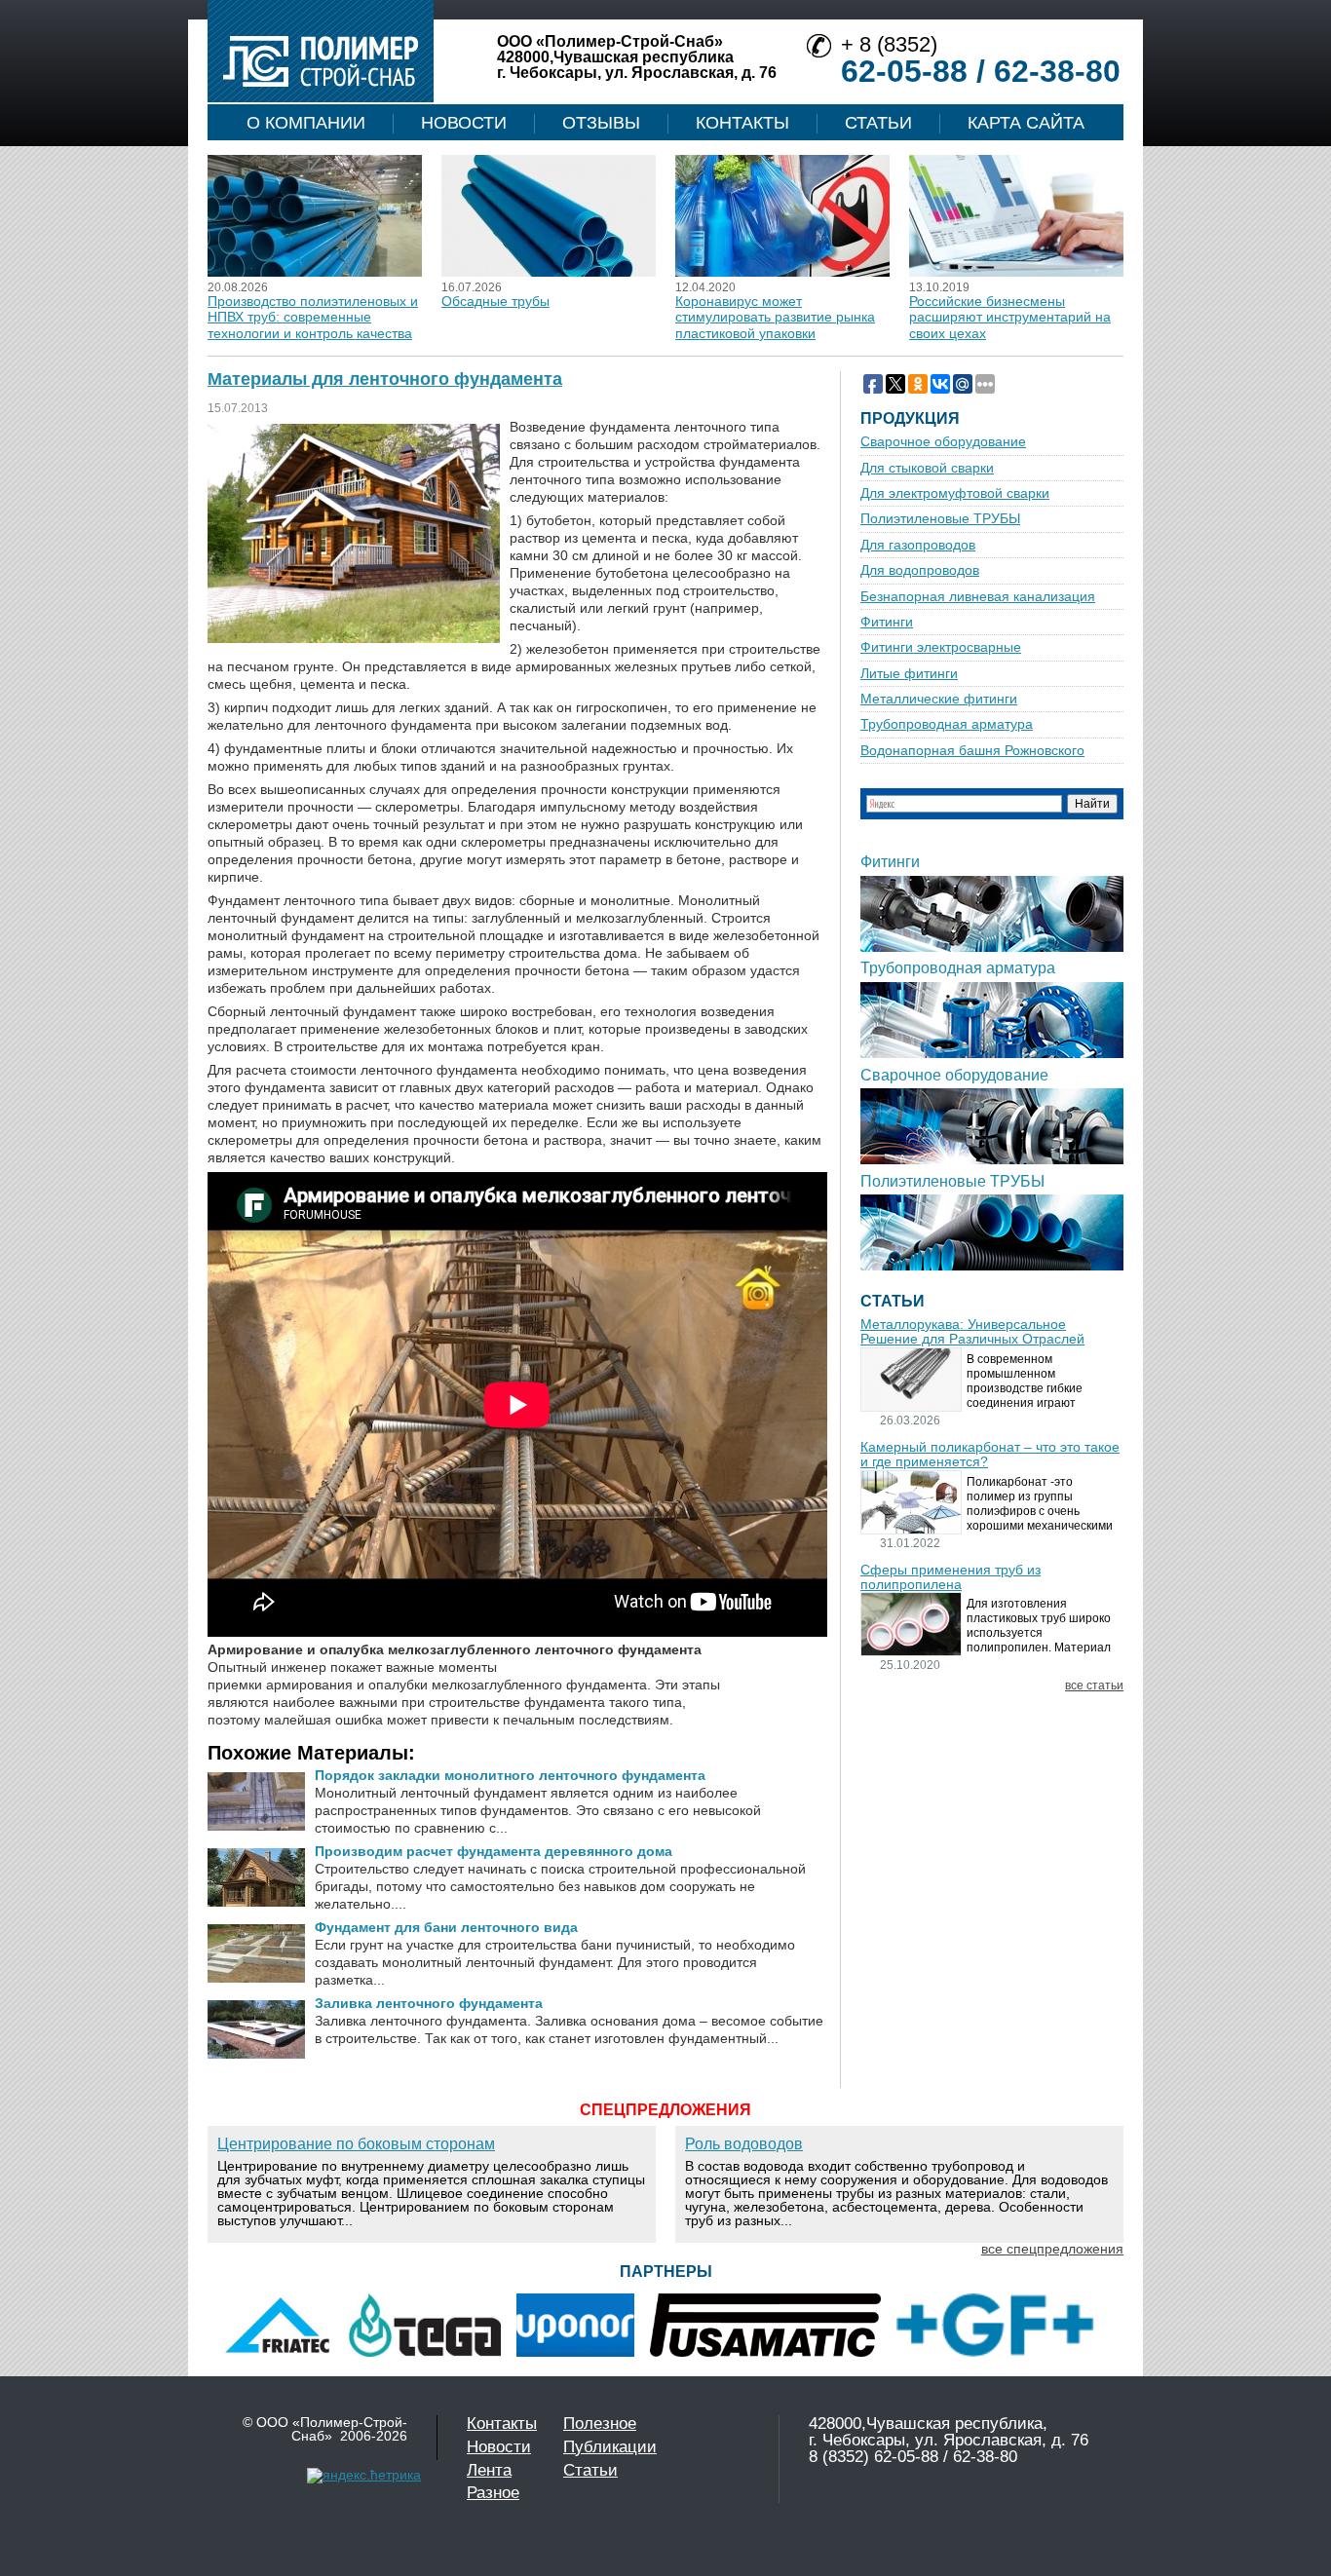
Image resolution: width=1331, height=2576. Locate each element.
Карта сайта (1026, 123)
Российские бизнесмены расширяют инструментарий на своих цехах (1010, 317)
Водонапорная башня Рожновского (972, 750)
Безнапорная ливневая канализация (977, 596)
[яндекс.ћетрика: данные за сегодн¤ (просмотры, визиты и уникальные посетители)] (364, 2475)
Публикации (610, 2447)
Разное (493, 2492)
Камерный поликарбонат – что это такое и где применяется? (990, 1454)
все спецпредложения (1052, 2248)
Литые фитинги (909, 673)
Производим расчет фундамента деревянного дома (493, 1851)
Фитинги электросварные (940, 647)
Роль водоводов (744, 2144)
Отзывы (601, 123)
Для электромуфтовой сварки (954, 493)
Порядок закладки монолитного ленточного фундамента (510, 1775)
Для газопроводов (917, 545)
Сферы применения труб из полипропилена (950, 1577)
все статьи (1094, 1686)
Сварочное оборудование (943, 442)
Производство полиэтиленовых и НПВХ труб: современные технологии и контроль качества (313, 317)
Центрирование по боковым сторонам (356, 2144)
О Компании (306, 123)
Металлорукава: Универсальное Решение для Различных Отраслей (972, 1331)
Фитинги (886, 622)
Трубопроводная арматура (946, 724)
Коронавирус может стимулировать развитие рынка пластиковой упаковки (775, 317)
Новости (464, 123)
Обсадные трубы (495, 301)
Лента (489, 2470)
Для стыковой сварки (927, 468)
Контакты (742, 123)
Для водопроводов (919, 570)
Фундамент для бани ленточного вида (446, 1927)
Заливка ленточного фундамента (429, 2003)
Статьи (878, 123)
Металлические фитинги (938, 699)
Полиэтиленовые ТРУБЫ (940, 518)
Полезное (599, 2423)
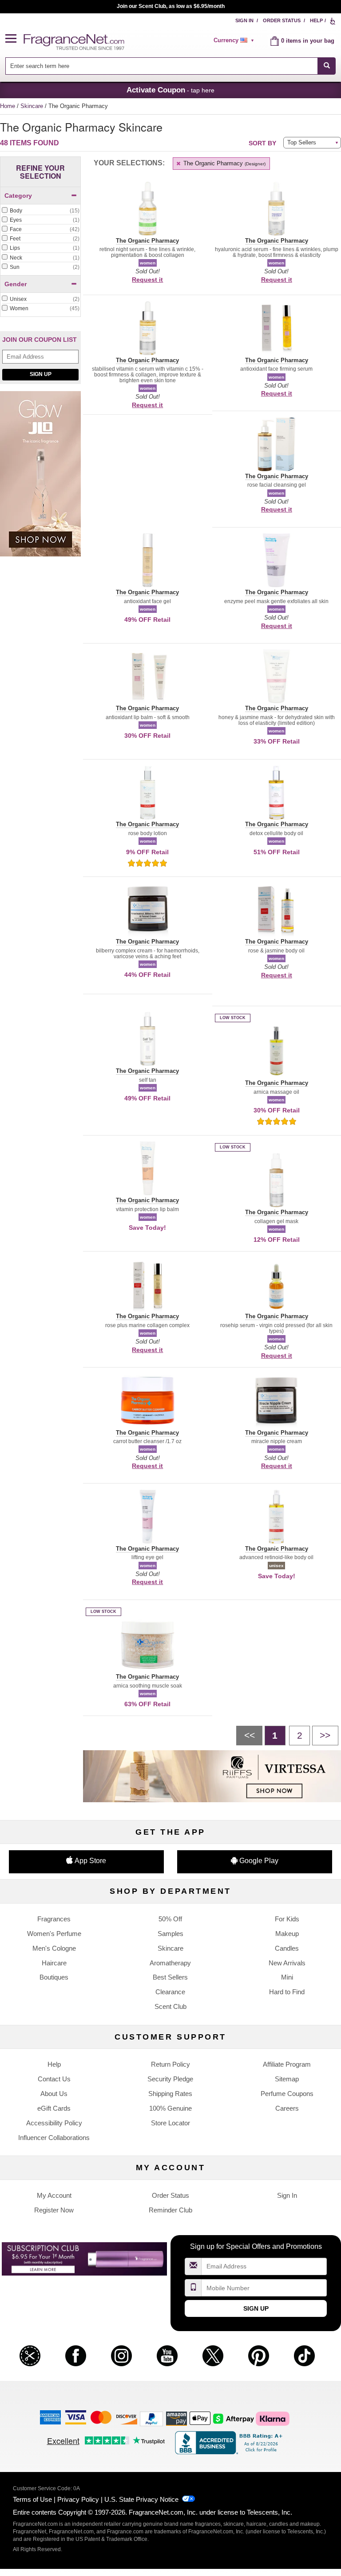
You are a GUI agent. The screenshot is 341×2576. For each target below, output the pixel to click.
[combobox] (170, 66)
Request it (147, 279)
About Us (53, 2093)
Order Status (282, 20)
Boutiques (54, 1977)
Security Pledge (170, 2079)
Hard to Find (287, 1992)
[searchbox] (161, 66)
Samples (170, 1933)
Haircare (54, 1963)
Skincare (32, 106)
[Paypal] (151, 2418)
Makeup (287, 1933)
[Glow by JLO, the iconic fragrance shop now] (40, 478)
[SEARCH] (326, 66)
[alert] (235, 40)
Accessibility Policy (54, 2123)
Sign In (244, 20)
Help (316, 20)
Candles (287, 1948)
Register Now (54, 2210)
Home (7, 106)
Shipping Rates (170, 2093)
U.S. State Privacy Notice (141, 2499)
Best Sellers (170, 1977)
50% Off (170, 1919)
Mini (287, 1977)
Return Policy (170, 2064)
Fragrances (54, 1919)
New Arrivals (287, 1963)
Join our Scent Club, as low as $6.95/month (171, 6)
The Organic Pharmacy (224, 163)
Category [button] (18, 195)
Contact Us (54, 2079)
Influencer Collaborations (54, 2137)
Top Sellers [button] (301, 142)
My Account (54, 2195)
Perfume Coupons (287, 2093)
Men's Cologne (54, 1948)
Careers (287, 2108)
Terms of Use (32, 2499)
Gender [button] (15, 284)
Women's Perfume (54, 1933)
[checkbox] (40, 211)
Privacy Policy (78, 2499)
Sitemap (287, 2079)
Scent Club (170, 2006)
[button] (14, 39)
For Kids (287, 1919)
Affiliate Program (287, 2064)
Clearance (170, 1992)
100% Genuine (170, 2108)
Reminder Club (170, 2210)
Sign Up (41, 374)
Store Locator (170, 2123)
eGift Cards (54, 2108)
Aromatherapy (170, 1963)
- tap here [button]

▸ How to complete this task
Among the entries, how many lines contain the word "Policy"? Give the number alone.

▸ Answer to the problem
3